Novas Manobras e o Impacto da Lei do Acredita
Com a aprovação da Lei do Acredita (14.995/2024), a capitalização do FGO foi reforçada, permitindo que recursos originalmente destinados a determinados programas sejam redistribuídos para finalidades distintas. Outro exemplo é o programa Pé-de-Meia, financiado por um fundo privado, que segue a mesma linha de evitar o orçamento federal tradicional, o que aumenta a flexibilidade, mas reduz a visibilidade sobre os gastos.
Estatais Híbridas e a Nova Proposta do Governo
Em outra frente, o governo enviou ao Congresso um projeto de lei para isentar as receitas próprias de estatais federais que dependem de recursos da União do Orçamento federal. Se aprovado, o modelo criaria uma configuração inédita de “estatal híbrida”: despesas subsidiadas pela União continuariam no Orçamento, enquanto as custeadas por receita própria seriam contabilizadas à parte. Esse arranjo, que abria um pequeno espaço no limite de gastos deste e do próximo ano, gerou apreensão entre economistas e especialistas em contas públicas, que alertam para os riscos de descontrole fiscal e menor fiscalização dos gastos.

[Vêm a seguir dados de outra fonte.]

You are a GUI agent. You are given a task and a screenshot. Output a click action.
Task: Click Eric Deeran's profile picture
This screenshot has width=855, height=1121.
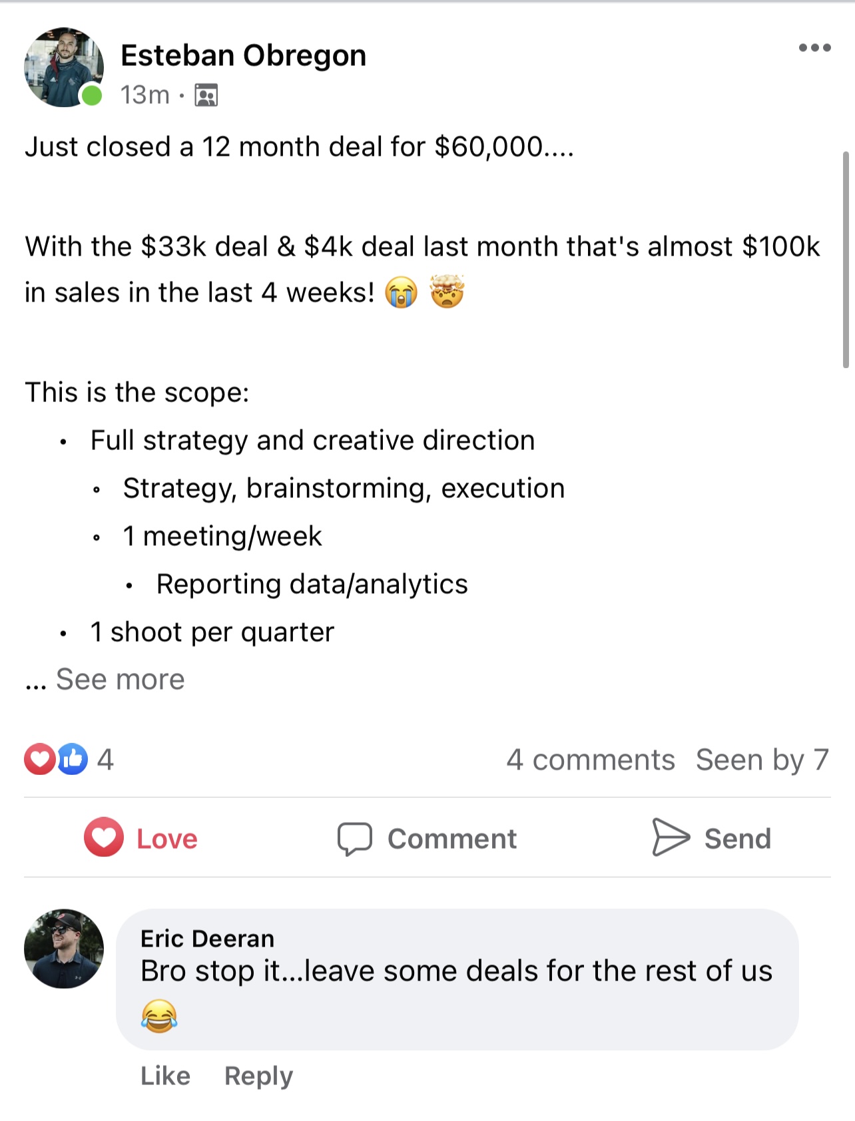click(64, 948)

O Futuro da Política Fiscal no Brasil
A crescente utilização de fundos para implementar políticas públicas fora do Orçamento indica uma nova fase na gestão fiscal brasileira. Enquanto o modelo proporciona flexibilidade ao governo em tempos de limitações fiscais, traz consigo desafios em termos de transparência e sustentabilidade. Para especialistas, a prática exige uma fiscalização rigorosa e critérios claros para evitar que essas manobras se tornem um caminho de fragilização do sistema orçamentário brasileiro, ameaçando o equilíbrio fiscal no longo prazo.